Reproduce every line of the items below without omitting any, and offset each coordinate value in the answers by -56.

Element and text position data
■ ■ ■ ■ ■ ■ ■
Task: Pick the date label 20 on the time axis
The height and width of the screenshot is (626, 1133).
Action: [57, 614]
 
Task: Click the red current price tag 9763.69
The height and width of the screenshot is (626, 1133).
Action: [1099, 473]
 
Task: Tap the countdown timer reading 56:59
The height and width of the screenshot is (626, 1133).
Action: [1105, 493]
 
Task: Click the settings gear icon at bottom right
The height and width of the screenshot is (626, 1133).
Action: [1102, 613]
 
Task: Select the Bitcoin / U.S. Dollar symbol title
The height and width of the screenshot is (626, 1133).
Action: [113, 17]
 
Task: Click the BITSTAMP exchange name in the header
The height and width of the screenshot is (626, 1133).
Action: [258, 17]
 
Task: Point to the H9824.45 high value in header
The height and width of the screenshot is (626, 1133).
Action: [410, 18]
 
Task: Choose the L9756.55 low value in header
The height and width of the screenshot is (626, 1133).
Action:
■ ■ ■ ■ ■ ■ ■
The completed task:
Task: Pick the date label 20 on the time axis
The height and width of the screenshot is (626, 1133).
Action: [1, 558]
 
Task: Click the red current price tag 9763.69
The height and width of the screenshot is (626, 1133).
Action: [1043, 417]
 
Task: Tap the countdown timer reading 56:59
The height and width of the screenshot is (626, 1133).
Action: [1049, 437]
 
Task: Click the settings gear icon at bottom right
The height and width of the screenshot is (626, 1133).
Action: [1046, 557]
 
Task: Select the Bitcoin / U.S. Dollar symbol title
The height and width of the screenshot is (626, 1133).
Action: [57, -39]
 
Task: Click the BITSTAMP exchange name in the header
The height and width of the screenshot is (626, 1133).
Action: [202, -39]
 
Task: Point to the H9824.45 high value in header
The height and width of the screenshot is (626, 1133).
Action: [354, -38]
 
Task: Choose the L9756.55 low value in header
The height and width of the screenshot is (626, 1133).
Action:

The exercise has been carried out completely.